United States Department of Education Guidance on Amendments to FERPA

Newsletter Article

Posted on in Articles and Publications

On May 27, 2014, the US Department of Education issued updated guidance on interpreting and applying the mandates of the Uninterrupted Scholars Act (USA) to FERPA and the IDEA.  The two primary clarifications allow for child welfare agencies or tribal organizations to have authorized access to personally identifiable information (PII) about students without prior parental consent when such agency is legally responsible for the care and protection of the student.  In addition, no prior written notice or consent is required to release PII to child welfare organizations pursuant to a judicial order when a parent is a named participant in those proceedings.  These two changes also impact the confidentiality provisions contained in the IDEA.  The changes are new exceptions added to the existing longstanding exceptions to release of PII without consent (directory information, judicial order, lawful subpoena) and notice in specific situations.  These new exceptions only apply to disclosure to child welfare agencies a) in foster care situations b) in which the legal care and protection of a student is established c) in out of home placements and d) where a case plan exists; the new exceptions do not apply to any other type of care arrangements which may involve a child welfare agency. 

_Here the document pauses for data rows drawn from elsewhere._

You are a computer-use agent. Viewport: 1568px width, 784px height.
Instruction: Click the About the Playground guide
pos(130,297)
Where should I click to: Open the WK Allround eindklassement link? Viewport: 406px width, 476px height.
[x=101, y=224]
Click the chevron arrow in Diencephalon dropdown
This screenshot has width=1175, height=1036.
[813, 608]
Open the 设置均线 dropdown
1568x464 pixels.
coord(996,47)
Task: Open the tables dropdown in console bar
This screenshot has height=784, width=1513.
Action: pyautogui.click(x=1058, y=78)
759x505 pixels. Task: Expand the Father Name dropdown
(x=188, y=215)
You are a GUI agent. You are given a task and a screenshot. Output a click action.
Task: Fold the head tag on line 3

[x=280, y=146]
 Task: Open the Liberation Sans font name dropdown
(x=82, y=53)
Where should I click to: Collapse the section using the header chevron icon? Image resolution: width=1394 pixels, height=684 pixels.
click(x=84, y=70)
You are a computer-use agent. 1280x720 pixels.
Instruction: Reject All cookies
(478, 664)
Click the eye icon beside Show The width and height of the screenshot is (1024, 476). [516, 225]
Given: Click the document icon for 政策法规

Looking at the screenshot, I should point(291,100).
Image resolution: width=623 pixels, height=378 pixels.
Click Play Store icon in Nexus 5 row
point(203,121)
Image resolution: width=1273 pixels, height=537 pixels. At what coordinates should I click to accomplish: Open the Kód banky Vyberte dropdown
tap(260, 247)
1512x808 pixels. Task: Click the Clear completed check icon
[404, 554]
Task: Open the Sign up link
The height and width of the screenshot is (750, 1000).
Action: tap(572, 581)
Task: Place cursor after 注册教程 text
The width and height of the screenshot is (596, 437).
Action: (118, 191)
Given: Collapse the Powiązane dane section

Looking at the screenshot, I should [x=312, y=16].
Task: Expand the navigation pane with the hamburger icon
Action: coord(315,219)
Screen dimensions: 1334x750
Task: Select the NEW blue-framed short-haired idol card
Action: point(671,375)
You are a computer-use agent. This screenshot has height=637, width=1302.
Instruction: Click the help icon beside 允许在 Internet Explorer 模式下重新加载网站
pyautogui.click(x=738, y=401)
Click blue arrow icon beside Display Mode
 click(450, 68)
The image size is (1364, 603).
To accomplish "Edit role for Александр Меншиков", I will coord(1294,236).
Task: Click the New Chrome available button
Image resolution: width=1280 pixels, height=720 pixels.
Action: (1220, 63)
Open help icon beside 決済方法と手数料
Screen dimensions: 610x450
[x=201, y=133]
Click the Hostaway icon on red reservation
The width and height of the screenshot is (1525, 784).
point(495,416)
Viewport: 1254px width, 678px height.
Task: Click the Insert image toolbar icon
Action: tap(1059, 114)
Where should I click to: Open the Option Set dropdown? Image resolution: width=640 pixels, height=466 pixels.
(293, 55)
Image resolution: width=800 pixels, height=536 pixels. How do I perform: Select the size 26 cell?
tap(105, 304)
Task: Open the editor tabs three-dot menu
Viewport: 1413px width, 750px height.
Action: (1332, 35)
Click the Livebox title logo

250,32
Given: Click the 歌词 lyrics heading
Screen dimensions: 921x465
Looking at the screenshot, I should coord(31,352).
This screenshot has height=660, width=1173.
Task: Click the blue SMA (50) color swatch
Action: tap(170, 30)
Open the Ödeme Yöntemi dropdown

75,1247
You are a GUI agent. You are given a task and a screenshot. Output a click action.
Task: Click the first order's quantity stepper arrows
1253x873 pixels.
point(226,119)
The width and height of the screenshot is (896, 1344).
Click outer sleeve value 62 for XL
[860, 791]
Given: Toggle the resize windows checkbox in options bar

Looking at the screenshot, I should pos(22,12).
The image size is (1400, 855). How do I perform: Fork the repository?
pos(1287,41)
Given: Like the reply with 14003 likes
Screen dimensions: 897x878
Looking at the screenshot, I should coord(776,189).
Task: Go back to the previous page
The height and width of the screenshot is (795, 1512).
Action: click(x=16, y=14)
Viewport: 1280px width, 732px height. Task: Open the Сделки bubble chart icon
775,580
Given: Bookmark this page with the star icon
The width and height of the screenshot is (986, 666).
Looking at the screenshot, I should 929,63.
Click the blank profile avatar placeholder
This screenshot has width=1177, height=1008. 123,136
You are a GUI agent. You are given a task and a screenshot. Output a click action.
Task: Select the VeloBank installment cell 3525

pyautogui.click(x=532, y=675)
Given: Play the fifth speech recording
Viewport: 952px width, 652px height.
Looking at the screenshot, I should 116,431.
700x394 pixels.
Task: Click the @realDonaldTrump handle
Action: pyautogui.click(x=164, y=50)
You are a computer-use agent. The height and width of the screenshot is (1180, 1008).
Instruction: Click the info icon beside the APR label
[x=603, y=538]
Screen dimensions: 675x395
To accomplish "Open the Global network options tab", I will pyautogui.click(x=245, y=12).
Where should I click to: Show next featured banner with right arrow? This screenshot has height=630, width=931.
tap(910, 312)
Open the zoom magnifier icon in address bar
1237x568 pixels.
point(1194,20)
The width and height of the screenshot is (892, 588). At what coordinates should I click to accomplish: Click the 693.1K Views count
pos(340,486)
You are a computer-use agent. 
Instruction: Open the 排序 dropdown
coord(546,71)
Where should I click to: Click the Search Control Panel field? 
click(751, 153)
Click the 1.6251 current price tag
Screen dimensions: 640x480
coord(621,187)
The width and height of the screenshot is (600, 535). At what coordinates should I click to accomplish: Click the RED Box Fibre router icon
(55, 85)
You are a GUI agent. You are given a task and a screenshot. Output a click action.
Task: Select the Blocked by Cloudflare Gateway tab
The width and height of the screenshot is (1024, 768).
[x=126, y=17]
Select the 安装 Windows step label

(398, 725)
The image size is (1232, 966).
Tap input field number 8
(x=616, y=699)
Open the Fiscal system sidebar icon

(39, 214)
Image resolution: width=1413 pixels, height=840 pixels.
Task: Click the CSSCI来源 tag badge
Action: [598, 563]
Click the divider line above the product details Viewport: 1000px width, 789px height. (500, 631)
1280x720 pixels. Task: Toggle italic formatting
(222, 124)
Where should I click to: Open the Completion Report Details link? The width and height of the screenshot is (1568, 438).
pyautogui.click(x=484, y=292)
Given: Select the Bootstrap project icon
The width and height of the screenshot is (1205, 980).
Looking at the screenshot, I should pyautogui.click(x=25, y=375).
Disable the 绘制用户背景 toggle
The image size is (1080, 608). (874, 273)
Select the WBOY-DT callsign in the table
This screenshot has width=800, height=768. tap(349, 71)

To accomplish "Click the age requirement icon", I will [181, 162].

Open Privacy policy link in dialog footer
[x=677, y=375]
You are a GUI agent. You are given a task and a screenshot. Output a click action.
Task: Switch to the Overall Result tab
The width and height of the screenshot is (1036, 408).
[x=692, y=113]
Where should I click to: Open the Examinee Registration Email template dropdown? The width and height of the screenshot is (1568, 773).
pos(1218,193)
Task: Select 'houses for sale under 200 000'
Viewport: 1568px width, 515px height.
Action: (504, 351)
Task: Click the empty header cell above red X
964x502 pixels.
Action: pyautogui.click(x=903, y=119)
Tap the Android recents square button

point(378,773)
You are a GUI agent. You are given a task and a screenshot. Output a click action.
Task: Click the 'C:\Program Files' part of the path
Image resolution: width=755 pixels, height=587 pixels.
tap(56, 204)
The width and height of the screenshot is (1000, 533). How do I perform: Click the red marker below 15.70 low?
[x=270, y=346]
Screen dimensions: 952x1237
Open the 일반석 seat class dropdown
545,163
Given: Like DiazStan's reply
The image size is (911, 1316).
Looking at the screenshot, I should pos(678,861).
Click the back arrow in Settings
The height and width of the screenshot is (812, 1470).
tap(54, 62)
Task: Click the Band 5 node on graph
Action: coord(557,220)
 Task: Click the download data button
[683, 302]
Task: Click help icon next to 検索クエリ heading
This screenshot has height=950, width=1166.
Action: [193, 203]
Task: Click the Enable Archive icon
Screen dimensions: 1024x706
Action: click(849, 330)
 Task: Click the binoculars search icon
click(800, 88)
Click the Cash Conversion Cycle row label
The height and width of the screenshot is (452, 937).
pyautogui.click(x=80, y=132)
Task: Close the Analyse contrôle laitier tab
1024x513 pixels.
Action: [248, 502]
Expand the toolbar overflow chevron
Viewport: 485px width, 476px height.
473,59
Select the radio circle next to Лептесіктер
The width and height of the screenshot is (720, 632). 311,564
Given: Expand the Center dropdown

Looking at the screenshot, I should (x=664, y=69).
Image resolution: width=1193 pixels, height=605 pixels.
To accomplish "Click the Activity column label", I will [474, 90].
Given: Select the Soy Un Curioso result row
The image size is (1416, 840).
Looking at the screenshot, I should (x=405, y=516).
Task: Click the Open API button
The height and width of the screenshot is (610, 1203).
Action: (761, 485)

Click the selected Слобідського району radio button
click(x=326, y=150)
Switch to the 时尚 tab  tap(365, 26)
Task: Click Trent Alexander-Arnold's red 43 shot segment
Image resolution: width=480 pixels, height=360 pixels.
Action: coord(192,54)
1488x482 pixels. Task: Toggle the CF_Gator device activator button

Keep in mind that the USA does not require disclosure of PII to child welfare agencies, it merely makes disclosure permissible.  The USA does not waive an LEA’s obligations regarding protection and penalties for impermissible re-disclosure, nor does the USA waive LEA obligations for return or destruction of PII by child welfare agencies once no longer relevant.  Maintenance of recordkeeping regarding who has accessed PII also remains a requirement and applicable to such disclosures.  Furthermore, as related to the IDEA, USA is entirely unrelated to issues of parental rights to make educational decisions on behalf of a student.  Even though USA permits disclosure to the authorized child welfare agency, the USA also does not change any requirements regarding the appointment of a surrogate parent when required.   

Thus, we recommend that prior to establishing a policy or practice of releasing student PII to a child welfare agency, the LEA obtain the following written assurances:  

  1. 1.  An authorized representative seeking PII from an LEA will establish in writing that their agency is legally responsible for the care and protection of the student;
  2. 2. An authorized representative of the child welfare agency provides written assurance that PII which is released shall be maintained as required by LEA local policy consistent with FERPA; 
  3. 3. Acknowledgment that the child welfare agency agrees to be bound by the prohibitions on re-disclosure as defined by FERPA;
  4. 4. That return or destruction of PII will be consistent with LEA local board policy; and
  5. 5. Acknowledgement that disclosure of PII is solely at the discretion of the LEA on a case-by-case basis.